Aufgabe A:
An welchem Datum fügten die Parlamentarier laut dem Text über das ukrainische Arbeitsgesetz den Abschnitt gegen Diskriminierung hinzu?
Aufgabe B:
Schreiben Sie den Text über das ukrainische Arbeitsgesetz im Anschluss an seinen letzten Satz weiter.

Ausgangstext:
Große Bedenken haben Menschenrechtsorganisationen in Bezug auf das geplante neue Arbeitsgesetz. Das alte wurde 2015 nach langer Debatte durch einen Passus ergänzt, der Diskriminierung am Arbeitsplatz aufgrund der sexuellen Orientierung und Gender-Identität verbietet. Manche erinnern sich vielleicht: Die Abstimmung trug Züge eines Kulturkampfes. Immer wieder musste der damalige Parlamentssprecher Wolodymyr Hrojsman, heute Ministerpräsident, die Abgeordneten zur Disziplin aufrufen, bis schließlich – nach vier Runden und mehreren Tagen – eine knappe Mehrheit in der Werchowna Rada für die Vorlage der Regierung stimmte (siehe dazu auch die Ukraine-Analysen Nr. 166 vom 13.04.2016, <http://www.laender-analysen.de/ukraine/pdf/UkraineAnalysen166.pdf>). So fügten die Parlamentarier am 12. November 2015 dem Arbeitsgesetz (no. 3442) den erwähnten Abschnitt hinzu. Die EU hatte das zur Bedingung für die Abschaffung der Visumpflicht gemacht.

Extrahiertes Material:
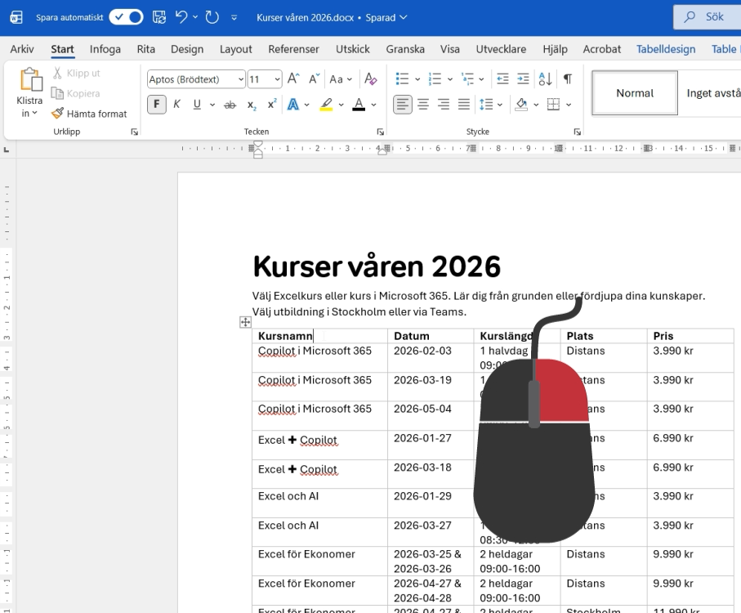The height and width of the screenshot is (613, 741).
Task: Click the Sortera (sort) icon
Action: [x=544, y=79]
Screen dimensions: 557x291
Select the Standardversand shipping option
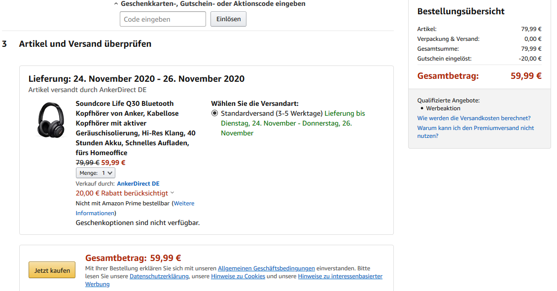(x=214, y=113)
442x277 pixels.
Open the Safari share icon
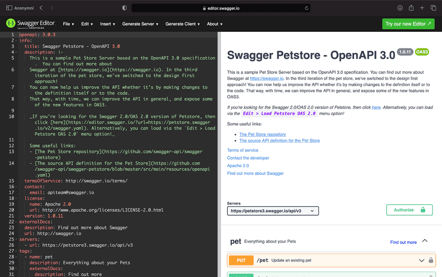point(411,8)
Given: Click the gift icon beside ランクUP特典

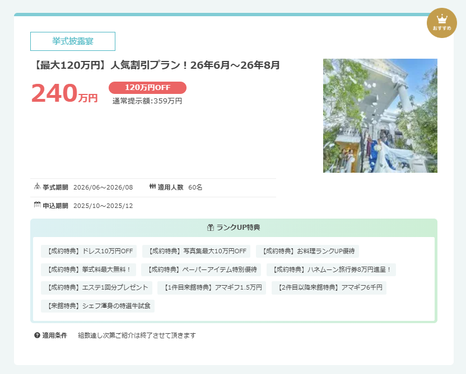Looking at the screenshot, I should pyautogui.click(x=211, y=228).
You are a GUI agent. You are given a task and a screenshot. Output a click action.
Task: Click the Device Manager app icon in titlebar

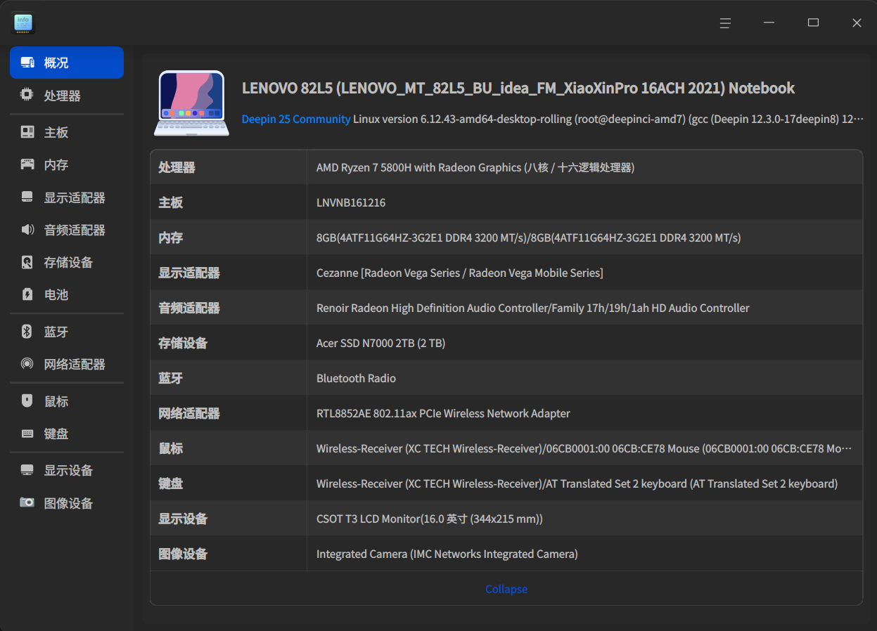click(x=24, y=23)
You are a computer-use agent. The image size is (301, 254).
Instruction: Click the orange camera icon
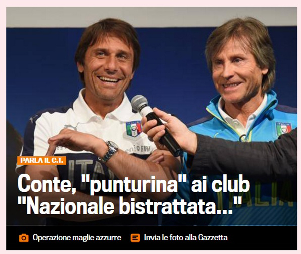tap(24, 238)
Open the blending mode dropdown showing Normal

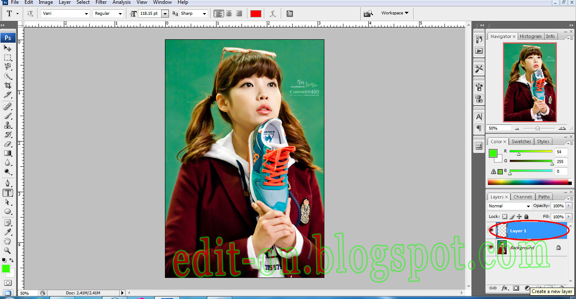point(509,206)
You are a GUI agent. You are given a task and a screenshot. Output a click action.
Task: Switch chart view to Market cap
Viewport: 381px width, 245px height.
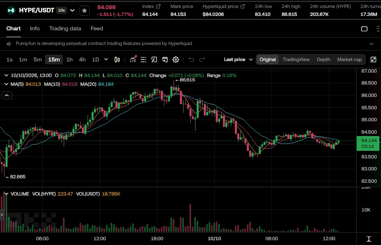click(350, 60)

Lösung A:
Am 12. November 2015.

Lösung B:
Allerdings war damals schon klar, dass bald ein neues Arbeitsgesetz das alte ablösen würde. Es gibt zahlreiche Stimmen, die fordern, den Diskriminierungsschutz für sexuelle Minderheiten wieder abzuschaffen. Das ist offenbar vom Tisch. Der zuständige Ausschuss hat die Regelung beibehalten, unter starkem Druck der Präsidialverwaltung.

Gleichzeitig wollen einige wenige Parlamentarier aber dafür sorgen, dass im Allgemeinen Antidiskriminierungsgesetz – nach dem Vorbild einiger US-Bundesstaaten – Diskriminierung aufgrund religiöser Überzeugung möglich sein soll. Konkret hieße das: Ein christlicher Juwelier könnte sich weigern, zwei Frauen zu bedienen, die sich einen »Freundschaftsring« zulegen wollen. Oder: Der Vermieter kündigt einem schwulen Paar, wenn er herausfindet, wer da unter seinem Dach wohnt. Inwieweit das Arbeitsrecht davon tangiert würde, ist unklar. Der Entwurf ist sehr vage gehalten. Bis zu den Wahlen wird die Sache sicher nicht entschieden.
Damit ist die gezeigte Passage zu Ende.